Copy out each of the lines below exactly, leaving nothing out.
-- START Input rows --
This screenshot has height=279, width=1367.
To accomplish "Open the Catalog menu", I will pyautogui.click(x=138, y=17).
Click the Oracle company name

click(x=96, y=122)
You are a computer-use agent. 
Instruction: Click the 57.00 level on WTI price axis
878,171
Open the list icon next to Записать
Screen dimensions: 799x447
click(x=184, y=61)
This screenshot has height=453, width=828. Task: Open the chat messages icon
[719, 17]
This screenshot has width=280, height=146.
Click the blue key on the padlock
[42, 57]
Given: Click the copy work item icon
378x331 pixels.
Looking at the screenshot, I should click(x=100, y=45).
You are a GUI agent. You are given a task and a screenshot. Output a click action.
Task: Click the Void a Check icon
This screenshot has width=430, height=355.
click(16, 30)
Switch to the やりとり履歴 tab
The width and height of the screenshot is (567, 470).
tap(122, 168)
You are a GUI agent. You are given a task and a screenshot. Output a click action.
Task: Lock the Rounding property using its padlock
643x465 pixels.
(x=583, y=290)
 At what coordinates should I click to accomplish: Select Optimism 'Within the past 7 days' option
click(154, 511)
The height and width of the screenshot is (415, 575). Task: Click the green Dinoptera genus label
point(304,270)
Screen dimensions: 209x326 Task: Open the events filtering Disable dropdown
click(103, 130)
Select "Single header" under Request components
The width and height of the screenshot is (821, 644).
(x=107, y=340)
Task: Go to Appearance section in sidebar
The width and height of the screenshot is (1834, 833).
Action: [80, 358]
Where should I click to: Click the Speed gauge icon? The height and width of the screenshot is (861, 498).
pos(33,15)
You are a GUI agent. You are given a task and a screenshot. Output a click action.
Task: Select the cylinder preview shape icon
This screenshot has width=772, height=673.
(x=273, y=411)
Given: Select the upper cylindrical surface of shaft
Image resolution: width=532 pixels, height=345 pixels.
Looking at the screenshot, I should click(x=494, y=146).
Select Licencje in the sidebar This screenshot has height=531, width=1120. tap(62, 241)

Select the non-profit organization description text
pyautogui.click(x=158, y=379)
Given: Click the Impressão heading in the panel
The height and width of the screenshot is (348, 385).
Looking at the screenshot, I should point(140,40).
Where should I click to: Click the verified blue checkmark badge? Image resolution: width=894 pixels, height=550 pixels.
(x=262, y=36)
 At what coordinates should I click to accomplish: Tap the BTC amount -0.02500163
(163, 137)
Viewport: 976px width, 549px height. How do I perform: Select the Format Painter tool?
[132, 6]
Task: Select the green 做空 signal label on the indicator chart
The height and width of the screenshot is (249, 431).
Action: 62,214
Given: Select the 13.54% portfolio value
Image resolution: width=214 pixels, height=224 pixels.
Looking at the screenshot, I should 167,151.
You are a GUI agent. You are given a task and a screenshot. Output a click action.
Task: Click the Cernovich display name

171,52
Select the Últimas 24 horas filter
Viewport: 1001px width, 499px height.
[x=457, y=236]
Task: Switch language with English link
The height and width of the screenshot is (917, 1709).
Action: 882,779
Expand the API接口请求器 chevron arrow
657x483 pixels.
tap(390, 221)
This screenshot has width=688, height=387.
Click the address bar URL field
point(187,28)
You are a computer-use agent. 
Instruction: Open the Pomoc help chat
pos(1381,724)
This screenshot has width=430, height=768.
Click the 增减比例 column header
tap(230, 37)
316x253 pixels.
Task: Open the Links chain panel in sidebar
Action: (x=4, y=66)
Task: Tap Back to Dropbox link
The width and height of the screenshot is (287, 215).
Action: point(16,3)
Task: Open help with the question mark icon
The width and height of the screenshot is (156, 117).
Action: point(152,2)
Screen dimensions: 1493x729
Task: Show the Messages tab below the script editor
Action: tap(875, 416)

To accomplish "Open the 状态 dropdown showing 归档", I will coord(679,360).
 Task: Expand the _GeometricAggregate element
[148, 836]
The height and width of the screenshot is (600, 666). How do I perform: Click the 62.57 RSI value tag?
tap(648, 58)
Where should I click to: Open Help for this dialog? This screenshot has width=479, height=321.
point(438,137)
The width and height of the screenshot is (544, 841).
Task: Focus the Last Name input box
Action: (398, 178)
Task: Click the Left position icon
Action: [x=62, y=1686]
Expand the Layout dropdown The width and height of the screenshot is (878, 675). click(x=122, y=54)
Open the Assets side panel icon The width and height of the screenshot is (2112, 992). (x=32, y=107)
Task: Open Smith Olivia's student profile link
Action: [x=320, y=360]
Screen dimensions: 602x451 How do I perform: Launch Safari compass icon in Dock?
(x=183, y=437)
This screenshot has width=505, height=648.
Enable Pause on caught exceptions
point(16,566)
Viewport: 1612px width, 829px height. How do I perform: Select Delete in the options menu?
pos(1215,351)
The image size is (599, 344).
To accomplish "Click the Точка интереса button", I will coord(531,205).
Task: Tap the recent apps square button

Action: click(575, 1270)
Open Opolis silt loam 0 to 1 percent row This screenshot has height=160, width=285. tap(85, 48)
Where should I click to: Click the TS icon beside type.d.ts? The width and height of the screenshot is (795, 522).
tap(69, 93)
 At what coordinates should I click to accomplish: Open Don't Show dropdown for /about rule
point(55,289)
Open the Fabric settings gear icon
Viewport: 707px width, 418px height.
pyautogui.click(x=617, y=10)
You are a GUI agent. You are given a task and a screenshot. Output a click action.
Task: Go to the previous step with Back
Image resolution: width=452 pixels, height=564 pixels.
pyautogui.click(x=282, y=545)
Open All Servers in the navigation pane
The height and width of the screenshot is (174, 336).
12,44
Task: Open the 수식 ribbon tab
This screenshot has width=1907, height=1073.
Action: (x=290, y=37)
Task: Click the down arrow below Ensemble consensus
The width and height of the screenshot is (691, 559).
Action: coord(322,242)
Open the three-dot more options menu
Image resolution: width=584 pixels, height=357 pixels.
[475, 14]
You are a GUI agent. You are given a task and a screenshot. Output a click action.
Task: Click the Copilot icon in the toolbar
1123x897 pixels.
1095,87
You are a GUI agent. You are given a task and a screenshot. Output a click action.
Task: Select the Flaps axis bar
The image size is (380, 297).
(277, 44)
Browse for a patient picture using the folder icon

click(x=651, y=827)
-- END Input rows --
**Solved problem:**
This screenshot has height=279, width=1367.
To accomplish "Open the Catalog menu", I will pyautogui.click(x=138, y=17).
Click the Oracle company name

click(x=96, y=122)
You are a computer-use agent. 
Instruction: Click the 57.00 level on WTI price axis
878,171
Open the list icon next to Записать
Screen dimensions: 799x447
click(x=184, y=61)
This screenshot has height=453, width=828. Task: Open the chat messages icon
[719, 17]
This screenshot has width=280, height=146.
Click the blue key on the padlock
[42, 57]
Given: Click the copy work item icon
378x331 pixels.
Looking at the screenshot, I should click(x=100, y=45).
You are a GUI agent. You are given a task and a screenshot. Output a click action.
Task: Click the Void a Check icon
This screenshot has width=430, height=355.
click(16, 30)
Switch to the やりとり履歴 tab
The width and height of the screenshot is (567, 470).
tap(122, 168)
You are a GUI agent. You are given a task and a screenshot. Output a click action.
Task: Lock the Rounding property using its padlock
643x465 pixels.
(x=583, y=290)
 At what coordinates should I click to accomplish: Select Optimism 'Within the past 7 days' option
click(154, 511)
The height and width of the screenshot is (415, 575). Task: Click the green Dinoptera genus label
point(304,270)
Screen dimensions: 209x326 Task: Open the events filtering Disable dropdown
click(103, 130)
Select "Single header" under Request components
The width and height of the screenshot is (821, 644).
(x=107, y=340)
Task: Go to Appearance section in sidebar
The width and height of the screenshot is (1834, 833).
Action: [80, 358]
Where should I click to: Click the Speed gauge icon? The height and width of the screenshot is (861, 498).
pos(33,15)
You are a GUI agent. You are given a task and a screenshot. Output a click action.
Task: Select the cylinder preview shape icon
This screenshot has width=772, height=673.
(x=273, y=411)
Given: Select the upper cylindrical surface of shaft
Image resolution: width=532 pixels, height=345 pixels.
Looking at the screenshot, I should click(x=494, y=146).
Select Licencje in the sidebar This screenshot has height=531, width=1120. tap(62, 241)

Select the non-profit organization description text
pyautogui.click(x=158, y=379)
Given: Click the Impressão heading in the panel
The height and width of the screenshot is (348, 385).
Looking at the screenshot, I should point(140,40).
Where should I click to: Click the verified blue checkmark badge? Image resolution: width=894 pixels, height=550 pixels.
(x=262, y=36)
 At what coordinates should I click to accomplish: Tap the BTC amount -0.02500163
(163, 137)
Viewport: 976px width, 549px height. How do I perform: Select the Format Painter tool?
[132, 6]
Task: Select the green 做空 signal label on the indicator chart
The height and width of the screenshot is (249, 431).
Action: 62,214
Given: Select the 13.54% portfolio value
Image resolution: width=214 pixels, height=224 pixels.
Looking at the screenshot, I should 167,151.
You are a GUI agent. You are given a task and a screenshot. Output a click action.
Task: Click the Cernovich display name

171,52
Select the Últimas 24 horas filter
Viewport: 1001px width, 499px height.
[x=457, y=236]
Task: Switch language with English link
The height and width of the screenshot is (917, 1709).
Action: 882,779
Expand the API接口请求器 chevron arrow
657x483 pixels.
tap(390, 221)
This screenshot has width=688, height=387.
Click the address bar URL field
point(187,28)
You are a computer-use agent. 
Instruction: Open the Pomoc help chat
pos(1381,724)
This screenshot has width=430, height=768.
Click the 增减比例 column header
tap(230, 37)
316x253 pixels.
Task: Open the Links chain panel in sidebar
Action: (x=4, y=66)
Task: Tap Back to Dropbox link
The width and height of the screenshot is (287, 215).
Action: point(16,3)
Task: Open help with the question mark icon
The width and height of the screenshot is (156, 117).
Action: point(152,2)
Screen dimensions: 1493x729
Task: Show the Messages tab below the script editor
Action: tap(875, 416)

To accomplish "Open the 状态 dropdown showing 归档", I will coord(679,360).
 Task: Expand the _GeometricAggregate element
[148, 836]
The height and width of the screenshot is (600, 666). How do I perform: Click the 62.57 RSI value tag?
tap(648, 58)
Where should I click to: Open Help for this dialog? This screenshot has width=479, height=321.
point(438,137)
The width and height of the screenshot is (544, 841).
Task: Focus the Last Name input box
Action: (398, 178)
Task: Click the Left position icon
Action: [x=62, y=1686]
Expand the Layout dropdown The width and height of the screenshot is (878, 675). click(x=122, y=54)
Open the Assets side panel icon The width and height of the screenshot is (2112, 992). (x=32, y=107)
Task: Open Smith Olivia's student profile link
Action: [x=320, y=360]
Screen dimensions: 602x451 How do I perform: Launch Safari compass icon in Dock?
(x=183, y=437)
This screenshot has width=505, height=648.
Enable Pause on caught exceptions
point(16,566)
Viewport: 1612px width, 829px height. How do I perform: Select Delete in the options menu?
pos(1215,351)
The image size is (599, 344).
To accomplish "Click the Точка интереса button", I will coord(531,205).
Task: Tap the recent apps square button

Action: click(575, 1270)
Open Opolis silt loam 0 to 1 percent row This screenshot has height=160, width=285. tap(85, 48)
Where should I click to: Click the TS icon beside type.d.ts? The width and height of the screenshot is (795, 522).
tap(69, 93)
 At what coordinates should I click to accomplish: Open Don't Show dropdown for /about rule
point(55,289)
Open the Fabric settings gear icon
Viewport: 707px width, 418px height.
pyautogui.click(x=617, y=10)
You are a GUI agent. You are given a task and a screenshot. Output a click action.
Task: Go to the previous step with Back
Image resolution: width=452 pixels, height=564 pixels.
pyautogui.click(x=282, y=545)
Open All Servers in the navigation pane
The height and width of the screenshot is (174, 336).
12,44
Task: Open the 수식 ribbon tab
This screenshot has width=1907, height=1073.
Action: (x=290, y=37)
Task: Click the down arrow below Ensemble consensus
The width and height of the screenshot is (691, 559).
Action: coord(322,242)
Open the three-dot more options menu
Image resolution: width=584 pixels, height=357 pixels.
[475, 14]
You are a GUI agent. You are given a task and a screenshot. Output a click action.
Task: Click the Copilot icon in the toolbar
1123x897 pixels.
1095,87
You are a GUI agent. You are given a task and a screenshot. Output a click action.
Task: Select the Flaps axis bar
The image size is (380, 297).
(277, 44)
Browse for a patient picture using the folder icon

click(x=651, y=827)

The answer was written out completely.